-- Begin EXERCISE INPUTS --

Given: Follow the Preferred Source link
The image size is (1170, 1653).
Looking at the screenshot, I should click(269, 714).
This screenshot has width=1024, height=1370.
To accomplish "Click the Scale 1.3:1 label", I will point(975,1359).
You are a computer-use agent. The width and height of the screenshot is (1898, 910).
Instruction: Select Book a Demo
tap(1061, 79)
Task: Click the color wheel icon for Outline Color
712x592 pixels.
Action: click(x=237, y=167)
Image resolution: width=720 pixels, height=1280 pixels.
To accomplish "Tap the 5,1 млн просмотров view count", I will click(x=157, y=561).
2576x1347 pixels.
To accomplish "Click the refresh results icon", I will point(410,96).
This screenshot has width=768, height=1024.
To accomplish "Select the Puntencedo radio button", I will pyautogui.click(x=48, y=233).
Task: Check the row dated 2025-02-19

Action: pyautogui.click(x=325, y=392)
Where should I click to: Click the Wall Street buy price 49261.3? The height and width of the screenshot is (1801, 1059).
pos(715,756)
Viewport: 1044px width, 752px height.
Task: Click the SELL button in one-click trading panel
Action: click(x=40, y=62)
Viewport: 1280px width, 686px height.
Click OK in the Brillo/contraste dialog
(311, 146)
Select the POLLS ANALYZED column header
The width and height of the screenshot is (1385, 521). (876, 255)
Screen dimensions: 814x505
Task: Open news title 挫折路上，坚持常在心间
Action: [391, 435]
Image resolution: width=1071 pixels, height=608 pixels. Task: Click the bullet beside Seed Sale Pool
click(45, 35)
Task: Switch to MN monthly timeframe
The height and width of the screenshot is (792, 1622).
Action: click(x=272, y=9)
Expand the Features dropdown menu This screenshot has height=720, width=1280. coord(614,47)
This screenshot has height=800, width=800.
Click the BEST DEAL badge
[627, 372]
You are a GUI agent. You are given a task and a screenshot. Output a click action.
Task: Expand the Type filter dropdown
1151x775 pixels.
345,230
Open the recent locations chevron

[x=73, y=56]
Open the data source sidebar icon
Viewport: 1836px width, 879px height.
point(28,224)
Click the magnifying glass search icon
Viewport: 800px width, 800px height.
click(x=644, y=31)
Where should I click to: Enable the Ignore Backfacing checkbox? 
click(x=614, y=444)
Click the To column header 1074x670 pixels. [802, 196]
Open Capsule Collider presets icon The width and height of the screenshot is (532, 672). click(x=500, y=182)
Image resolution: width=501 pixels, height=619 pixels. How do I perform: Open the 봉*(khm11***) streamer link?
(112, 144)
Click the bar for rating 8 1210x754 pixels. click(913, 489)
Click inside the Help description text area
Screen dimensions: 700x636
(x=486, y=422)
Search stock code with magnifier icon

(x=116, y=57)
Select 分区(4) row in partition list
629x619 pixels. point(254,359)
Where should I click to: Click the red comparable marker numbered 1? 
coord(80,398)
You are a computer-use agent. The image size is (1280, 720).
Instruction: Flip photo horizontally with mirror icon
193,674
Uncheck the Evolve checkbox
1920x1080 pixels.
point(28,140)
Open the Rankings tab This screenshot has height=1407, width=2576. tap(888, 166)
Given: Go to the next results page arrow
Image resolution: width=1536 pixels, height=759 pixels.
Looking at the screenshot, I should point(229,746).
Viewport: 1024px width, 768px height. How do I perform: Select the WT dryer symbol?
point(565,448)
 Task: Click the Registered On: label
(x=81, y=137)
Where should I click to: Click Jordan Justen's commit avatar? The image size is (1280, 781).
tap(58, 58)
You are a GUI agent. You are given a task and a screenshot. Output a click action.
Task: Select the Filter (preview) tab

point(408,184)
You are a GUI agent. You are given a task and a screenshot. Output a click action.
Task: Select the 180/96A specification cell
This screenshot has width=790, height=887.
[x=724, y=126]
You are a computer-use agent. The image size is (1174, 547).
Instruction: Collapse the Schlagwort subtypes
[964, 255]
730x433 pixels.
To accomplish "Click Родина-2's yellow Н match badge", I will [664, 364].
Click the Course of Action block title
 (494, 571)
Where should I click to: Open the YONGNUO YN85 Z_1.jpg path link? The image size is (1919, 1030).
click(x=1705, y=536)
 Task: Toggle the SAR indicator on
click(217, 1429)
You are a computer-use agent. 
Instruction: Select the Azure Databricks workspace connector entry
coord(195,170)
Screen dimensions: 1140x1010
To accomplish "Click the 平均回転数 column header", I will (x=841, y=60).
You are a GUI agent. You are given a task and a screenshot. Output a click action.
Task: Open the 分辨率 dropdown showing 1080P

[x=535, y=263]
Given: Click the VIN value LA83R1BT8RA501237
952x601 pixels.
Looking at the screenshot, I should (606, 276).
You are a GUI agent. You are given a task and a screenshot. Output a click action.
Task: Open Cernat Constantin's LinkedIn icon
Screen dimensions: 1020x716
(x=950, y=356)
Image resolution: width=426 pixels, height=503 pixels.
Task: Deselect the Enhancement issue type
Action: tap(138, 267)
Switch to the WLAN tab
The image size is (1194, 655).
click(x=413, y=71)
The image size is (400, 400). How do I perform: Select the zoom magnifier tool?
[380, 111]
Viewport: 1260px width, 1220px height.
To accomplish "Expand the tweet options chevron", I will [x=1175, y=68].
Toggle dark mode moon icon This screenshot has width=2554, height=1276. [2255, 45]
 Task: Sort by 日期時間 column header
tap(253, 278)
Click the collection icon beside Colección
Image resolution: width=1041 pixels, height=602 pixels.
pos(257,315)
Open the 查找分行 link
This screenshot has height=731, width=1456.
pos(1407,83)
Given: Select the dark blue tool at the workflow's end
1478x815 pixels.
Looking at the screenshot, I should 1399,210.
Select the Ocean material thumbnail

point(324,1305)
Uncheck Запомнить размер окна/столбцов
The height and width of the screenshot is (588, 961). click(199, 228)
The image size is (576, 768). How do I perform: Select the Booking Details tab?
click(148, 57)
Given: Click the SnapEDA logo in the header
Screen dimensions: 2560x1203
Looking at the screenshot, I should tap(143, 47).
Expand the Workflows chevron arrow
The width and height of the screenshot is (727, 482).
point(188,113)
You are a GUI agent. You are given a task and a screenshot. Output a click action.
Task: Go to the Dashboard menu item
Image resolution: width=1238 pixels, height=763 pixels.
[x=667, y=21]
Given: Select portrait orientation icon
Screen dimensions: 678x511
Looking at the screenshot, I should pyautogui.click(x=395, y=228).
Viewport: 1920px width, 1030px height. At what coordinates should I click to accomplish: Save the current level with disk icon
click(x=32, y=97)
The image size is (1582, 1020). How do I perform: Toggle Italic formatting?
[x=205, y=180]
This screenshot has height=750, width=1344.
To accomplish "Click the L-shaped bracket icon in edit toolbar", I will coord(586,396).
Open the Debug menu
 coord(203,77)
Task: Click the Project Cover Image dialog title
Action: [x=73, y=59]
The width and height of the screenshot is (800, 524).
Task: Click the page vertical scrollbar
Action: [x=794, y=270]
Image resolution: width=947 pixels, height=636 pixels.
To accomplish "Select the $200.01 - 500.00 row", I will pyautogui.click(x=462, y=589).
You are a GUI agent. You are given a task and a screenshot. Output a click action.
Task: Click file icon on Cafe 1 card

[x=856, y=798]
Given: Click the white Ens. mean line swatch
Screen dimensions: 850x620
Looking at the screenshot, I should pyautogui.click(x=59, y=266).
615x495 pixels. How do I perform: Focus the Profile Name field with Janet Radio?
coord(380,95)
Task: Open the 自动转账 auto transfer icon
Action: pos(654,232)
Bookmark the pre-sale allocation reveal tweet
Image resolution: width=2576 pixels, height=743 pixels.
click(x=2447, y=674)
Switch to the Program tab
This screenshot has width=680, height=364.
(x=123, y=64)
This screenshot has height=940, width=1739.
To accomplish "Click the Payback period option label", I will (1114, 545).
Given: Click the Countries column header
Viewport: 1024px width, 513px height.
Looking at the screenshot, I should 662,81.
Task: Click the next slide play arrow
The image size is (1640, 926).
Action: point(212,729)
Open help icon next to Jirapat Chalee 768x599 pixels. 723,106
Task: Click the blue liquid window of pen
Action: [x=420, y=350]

-- End EXERCISE INPUTS --

SET PROBLEM. Starting at the line containing "Image resolution: width=720" and ending at the line containing "Action: click(x=272, y=9)", both included, format that stretch of the material as a Markdown table with the columns Row and Text. Number each line in order and leave out blank lines.

WRITTEN ANSWER.
| Row | Text |
|---|---|
| 1 | Image resolution: width=720 pixels, height=1280 pixels. |
| 2 | To accomplish "Tap the 5,1 млн просмотров view count", I will click(x=157, y=561). |
| 3 | 2576x1347 pixels. |
| 4 | To accomplish "Click the refresh results icon", I will point(410,96). |
| 5 | This screenshot has width=768, height=1024. |
| 6 | To accomplish "Select the Puntencedo radio button", I will pyautogui.click(x=48, y=233). |
| 7 | Task: Check the row dated 2025-02-19 |
| 8 | Action: pyautogui.click(x=325, y=392) |
| 9 | Where should I click to: Click the Wall Street buy price 49261.3? The height and width of the screenshot is (1801, 1059). |
| 10 | pos(715,756) |
| 11 | Viewport: 1044px width, 752px height. |
| 12 | Task: Click the SELL button in one-click trading panel |
| 13 | Action: click(x=40, y=62) |
| 14 | Viewport: 1280px width, 686px height. |
| 15 | Click OK in the Brillo/contraste dialog |
| 16 | (311, 146) |
| 17 | Select the POLLS ANALYZED column header |
| 18 | The width and height of the screenshot is (1385, 521). (876, 255) |
| 19 | Screen dimensions: 814x505 |
| 20 | Task: Open news title 挫折路上，坚持常在心间 |
| 21 | Action: [391, 435] |
| 22 | Image resolution: width=1071 pixels, height=608 pixels. Task: Click the bullet beside Seed Sale Pool |
| 23 | click(45, 35) |
| 24 | Task: Switch to MN monthly timeframe |
| 25 | The height and width of the screenshot is (792, 1622). |
| 26 | Action: click(x=272, y=9) |